━━━━━ Recorded data ━━━━━

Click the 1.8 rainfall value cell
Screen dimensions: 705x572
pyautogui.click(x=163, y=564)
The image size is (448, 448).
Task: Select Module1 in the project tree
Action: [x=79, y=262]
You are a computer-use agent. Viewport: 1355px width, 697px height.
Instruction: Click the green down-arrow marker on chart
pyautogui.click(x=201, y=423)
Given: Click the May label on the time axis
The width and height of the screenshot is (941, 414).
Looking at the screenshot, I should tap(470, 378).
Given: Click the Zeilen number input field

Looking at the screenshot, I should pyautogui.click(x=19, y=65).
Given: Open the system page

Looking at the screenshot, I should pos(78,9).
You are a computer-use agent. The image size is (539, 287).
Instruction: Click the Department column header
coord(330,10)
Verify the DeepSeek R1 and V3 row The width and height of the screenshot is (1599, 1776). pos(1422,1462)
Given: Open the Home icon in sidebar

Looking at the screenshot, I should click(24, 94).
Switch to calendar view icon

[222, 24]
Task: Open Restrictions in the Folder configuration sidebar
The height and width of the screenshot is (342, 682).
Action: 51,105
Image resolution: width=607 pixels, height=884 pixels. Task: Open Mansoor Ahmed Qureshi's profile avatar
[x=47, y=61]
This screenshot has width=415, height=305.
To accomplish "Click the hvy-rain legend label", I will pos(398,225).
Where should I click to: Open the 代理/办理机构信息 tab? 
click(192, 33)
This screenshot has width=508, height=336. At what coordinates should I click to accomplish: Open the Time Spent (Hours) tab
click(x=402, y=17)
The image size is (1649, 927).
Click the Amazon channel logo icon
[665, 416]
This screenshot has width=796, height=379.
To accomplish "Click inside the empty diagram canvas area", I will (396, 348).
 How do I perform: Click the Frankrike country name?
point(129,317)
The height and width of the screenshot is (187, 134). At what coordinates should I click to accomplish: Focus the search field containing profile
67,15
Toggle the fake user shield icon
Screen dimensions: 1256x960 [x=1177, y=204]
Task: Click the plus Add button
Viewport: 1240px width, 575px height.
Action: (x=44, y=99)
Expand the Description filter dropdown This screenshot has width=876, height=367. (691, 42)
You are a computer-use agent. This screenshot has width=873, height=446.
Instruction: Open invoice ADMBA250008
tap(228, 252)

━━━━━

> [Work item]
Return the lines above, starting at the one that contains "Expand the Description" and running through the last, exactly as they appear, with no extra lines.

> [Solution]
Expand the Description filter dropdown This screenshot has width=876, height=367. (691, 42)
You are a computer-use agent. This screenshot has width=873, height=446.
Instruction: Open invoice ADMBA250008
tap(228, 252)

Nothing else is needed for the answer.